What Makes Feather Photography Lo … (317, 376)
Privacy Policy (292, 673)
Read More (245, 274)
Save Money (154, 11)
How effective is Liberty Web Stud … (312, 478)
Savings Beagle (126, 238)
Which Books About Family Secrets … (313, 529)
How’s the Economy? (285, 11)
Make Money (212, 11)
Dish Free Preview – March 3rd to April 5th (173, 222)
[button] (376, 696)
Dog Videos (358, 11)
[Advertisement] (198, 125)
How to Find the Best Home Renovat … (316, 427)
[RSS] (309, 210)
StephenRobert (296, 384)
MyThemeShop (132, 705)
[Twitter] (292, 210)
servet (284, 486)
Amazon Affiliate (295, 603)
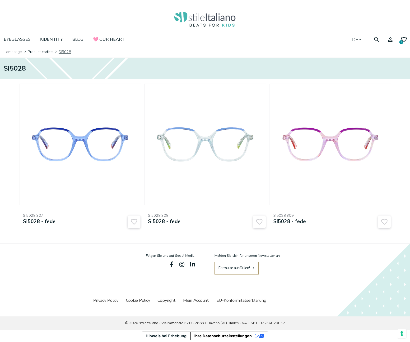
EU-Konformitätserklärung (241, 300)
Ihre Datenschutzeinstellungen (223, 335)
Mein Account (196, 300)
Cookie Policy (138, 300)
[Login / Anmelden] (390, 39)
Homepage (13, 51)
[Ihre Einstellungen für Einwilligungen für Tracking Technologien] (401, 333)
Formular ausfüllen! (234, 267)
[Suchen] (376, 39)
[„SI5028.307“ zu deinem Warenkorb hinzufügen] (134, 222)
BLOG (78, 39)
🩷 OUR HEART (109, 39)
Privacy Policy (105, 300)
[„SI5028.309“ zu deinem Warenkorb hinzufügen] (384, 222)
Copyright (167, 300)
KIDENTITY (51, 39)
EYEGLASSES (17, 39)
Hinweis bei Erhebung (166, 335)
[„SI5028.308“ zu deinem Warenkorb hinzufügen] (259, 222)
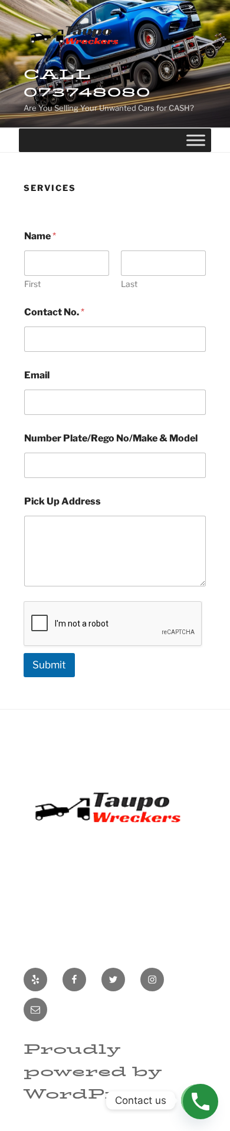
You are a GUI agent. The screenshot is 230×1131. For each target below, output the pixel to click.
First (32, 284)
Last (129, 284)
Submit (49, 665)
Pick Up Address (62, 501)
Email (37, 375)
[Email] (35, 1009)
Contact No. (54, 312)
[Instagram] (152, 979)
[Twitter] (113, 979)
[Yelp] (35, 979)
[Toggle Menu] (195, 140)
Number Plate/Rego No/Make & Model (111, 438)
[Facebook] (74, 979)
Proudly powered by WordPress (93, 1071)
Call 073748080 (87, 83)
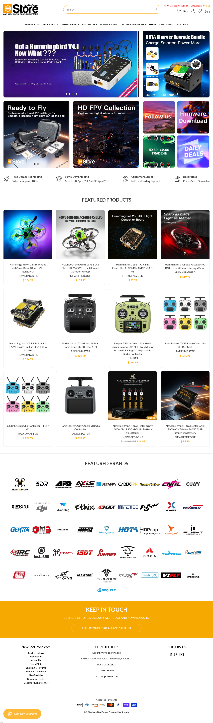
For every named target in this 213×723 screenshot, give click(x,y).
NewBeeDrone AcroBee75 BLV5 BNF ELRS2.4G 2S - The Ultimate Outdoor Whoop (80, 268)
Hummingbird (27, 275)
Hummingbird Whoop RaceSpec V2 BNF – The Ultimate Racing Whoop (185, 266)
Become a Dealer (36, 678)
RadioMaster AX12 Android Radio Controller (80, 427)
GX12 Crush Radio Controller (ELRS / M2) (28, 427)
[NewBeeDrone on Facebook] (171, 654)
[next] (129, 64)
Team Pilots (36, 664)
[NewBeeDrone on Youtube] (182, 654)
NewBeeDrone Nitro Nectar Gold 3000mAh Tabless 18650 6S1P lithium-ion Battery (185, 429)
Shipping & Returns (36, 667)
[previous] (13, 64)
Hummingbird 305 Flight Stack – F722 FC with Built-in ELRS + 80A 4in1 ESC (28, 347)
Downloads (36, 656)
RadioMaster (80, 351)
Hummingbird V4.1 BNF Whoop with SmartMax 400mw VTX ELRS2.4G (27, 268)
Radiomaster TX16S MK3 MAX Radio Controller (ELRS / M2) (80, 345)
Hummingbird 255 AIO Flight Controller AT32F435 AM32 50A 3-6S (132, 268)
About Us (36, 660)
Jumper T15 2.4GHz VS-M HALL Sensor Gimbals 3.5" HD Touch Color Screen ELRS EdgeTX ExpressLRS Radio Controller (133, 348)
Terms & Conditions (36, 671)
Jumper (132, 358)
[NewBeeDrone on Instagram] (176, 654)
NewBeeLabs (36, 675)
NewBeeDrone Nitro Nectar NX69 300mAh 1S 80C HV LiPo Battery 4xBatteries (133, 429)
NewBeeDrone (80, 275)
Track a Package (36, 652)
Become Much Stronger (36, 682)
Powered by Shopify (118, 712)
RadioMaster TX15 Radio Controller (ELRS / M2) (185, 345)
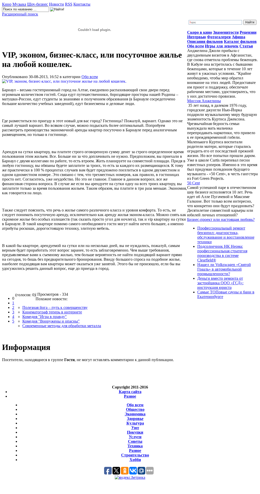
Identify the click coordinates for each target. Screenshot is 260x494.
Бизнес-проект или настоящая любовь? (221, 219)
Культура (135, 423)
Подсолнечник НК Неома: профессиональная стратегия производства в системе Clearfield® (222, 253)
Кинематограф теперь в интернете (52, 312)
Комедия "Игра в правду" (44, 316)
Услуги (135, 437)
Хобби (135, 459)
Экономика (135, 414)
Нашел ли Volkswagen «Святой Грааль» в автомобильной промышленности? (224, 269)
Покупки (135, 432)
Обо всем (90, 77)
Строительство (135, 455)
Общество (135, 409)
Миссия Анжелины (204, 101)
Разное (130, 396)
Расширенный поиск (20, 14)
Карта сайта (130, 392)
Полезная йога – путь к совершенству (55, 307)
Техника (135, 446)
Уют (135, 428)
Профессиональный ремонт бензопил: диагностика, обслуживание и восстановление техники (225, 235)
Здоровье (135, 418)
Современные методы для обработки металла (61, 326)
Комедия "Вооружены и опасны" (51, 321)
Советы (135, 441)
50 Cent (193, 183)
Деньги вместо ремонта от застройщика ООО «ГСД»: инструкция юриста (220, 283)
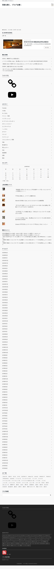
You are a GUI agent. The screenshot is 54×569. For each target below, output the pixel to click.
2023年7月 (5, 294)
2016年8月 (4, 442)
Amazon (5, 476)
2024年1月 (4, 281)
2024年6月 (5, 271)
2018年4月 (4, 400)
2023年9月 (5, 289)
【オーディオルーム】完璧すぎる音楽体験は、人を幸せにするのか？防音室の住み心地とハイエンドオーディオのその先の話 (26, 69)
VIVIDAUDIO (5, 478)
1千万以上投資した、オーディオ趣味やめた (25, 196)
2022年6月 (5, 310)
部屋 (20, 486)
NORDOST (42, 476)
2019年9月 (4, 355)
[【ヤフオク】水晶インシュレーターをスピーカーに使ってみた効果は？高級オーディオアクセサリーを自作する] (27, 203)
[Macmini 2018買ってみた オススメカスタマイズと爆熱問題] (27, 198)
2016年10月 (5, 436)
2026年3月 (5, 255)
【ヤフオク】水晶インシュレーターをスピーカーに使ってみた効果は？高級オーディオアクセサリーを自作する (32, 206)
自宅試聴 (31, 484)
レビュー (31, 482)
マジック (4, 134)
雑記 (3, 158)
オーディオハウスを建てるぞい (28, 480)
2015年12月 (5, 460)
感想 (17, 484)
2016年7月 (4, 444)
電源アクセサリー (31, 486)
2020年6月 (5, 334)
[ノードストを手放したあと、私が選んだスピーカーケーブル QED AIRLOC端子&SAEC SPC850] (27, 216)
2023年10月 (5, 286)
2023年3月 (5, 302)
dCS (14, 476)
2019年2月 (4, 373)
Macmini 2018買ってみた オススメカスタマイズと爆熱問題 (29, 200)
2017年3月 (4, 428)
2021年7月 (4, 323)
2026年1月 (4, 258)
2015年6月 (4, 468)
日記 (3, 150)
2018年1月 (4, 405)
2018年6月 (4, 394)
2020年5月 (5, 336)
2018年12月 (5, 379)
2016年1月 (4, 457)
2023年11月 (5, 284)
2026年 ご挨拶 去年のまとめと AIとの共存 (12, 66)
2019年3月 (4, 371)
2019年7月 (4, 360)
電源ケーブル (39, 486)
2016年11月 (5, 434)
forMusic (30, 476)
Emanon (35, 563)
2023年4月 (5, 300)
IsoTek (36, 476)
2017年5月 (4, 423)
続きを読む (47, 47)
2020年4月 (5, 339)
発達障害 (4, 152)
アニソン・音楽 (6, 116)
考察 (26, 484)
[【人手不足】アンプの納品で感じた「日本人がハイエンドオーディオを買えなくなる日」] (27, 209)
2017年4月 (4, 426)
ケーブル (38, 480)
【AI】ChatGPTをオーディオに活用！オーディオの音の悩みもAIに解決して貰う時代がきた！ (24, 236)
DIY (18, 476)
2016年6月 (4, 447)
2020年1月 (4, 344)
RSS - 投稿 (8, 554)
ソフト (43, 480)
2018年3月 (4, 402)
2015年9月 (4, 465)
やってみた (5, 113)
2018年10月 (5, 384)
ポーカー (4, 131)
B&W (10, 476)
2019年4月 (4, 368)
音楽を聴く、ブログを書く (12, 5)
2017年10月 (5, 410)
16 (26, 175)
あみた (49, 236)
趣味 (15, 486)
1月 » (7, 180)
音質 (45, 486)
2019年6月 (4, 363)
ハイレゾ (5, 482)
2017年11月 (5, 407)
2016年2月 (4, 455)
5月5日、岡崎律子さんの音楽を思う (10, 58)
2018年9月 (4, 386)
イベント (34, 478)
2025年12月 (5, 260)
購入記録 (10, 486)
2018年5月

__________________________________________________

**OBJECTIVE:** Update the records from the line holding "[Macmini 2018買ってみた オススメカスタマイズと爆熱問題] (27, 198)" through the line holding "2017年4月 (4, 426)", inclusive, changing "IsoTek" to "ISOTEK" and keeping everything else the same. Return only those lines.

**COMPLETE ANSWER:**
[Macmini 2018買ってみた オススメカスタマイズと爆熱問題] (27, 198)
2016年10月 (5, 436)
2026年3月 (5, 255)
【ヤフオク】水晶インシュレーターをスピーカーに使ってみた効果は？高級オーディオアクセサリーを自作する (32, 206)
自宅試聴 (31, 484)
レビュー (31, 482)
マジック (4, 134)
雑記 (3, 158)
オーディオハウスを建てるぞい (28, 480)
2015年12月 (5, 460)
感想 (17, 484)
2016年7月 (4, 444)
電源アクセサリー (31, 486)
2020年6月 (5, 334)
[ノードストを手放したあと、私が選んだスピーカーケーブル QED AIRLOC端子&SAEC SPC850] (27, 216)
2023年10月 (5, 286)
2023年3月 (5, 302)
dCS (14, 476)
2019年2月 (4, 373)
Macmini 2018買ってみた オススメカスタマイズと爆熱問題 (29, 200)
2017年3月 (4, 428)
2021年7月 (4, 323)
2026年1月 (4, 258)
2015年6月 (4, 468)
日記 (3, 150)
2018年1月 (4, 405)
2018年6月 (4, 394)
2020年5月 (5, 336)
2018年12月 (5, 379)
2016年1月 (4, 457)
2023年11月 (5, 284)
2026年 ご挨拶 去年のまとめと AIとの共存 (12, 66)
2019年3月 (4, 371)
2019年7月 (4, 360)
電源ケーブル (39, 486)
2016年11月 (5, 434)
forMusic (30, 476)
Emanon (35, 563)
2023年4月 (5, 300)
ISOTEK (36, 476)
2017年5月 (4, 423)
続きを読む (47, 47)
2020年4月 (5, 339)
発達障害 (4, 152)
アニソン・音楽 (6, 116)
考察 (26, 484)
[【人手不足】アンプの納品で感じた「日本人がハイエンドオーディオを買えなくなる日」] (27, 209)
2017年4月 (4, 426)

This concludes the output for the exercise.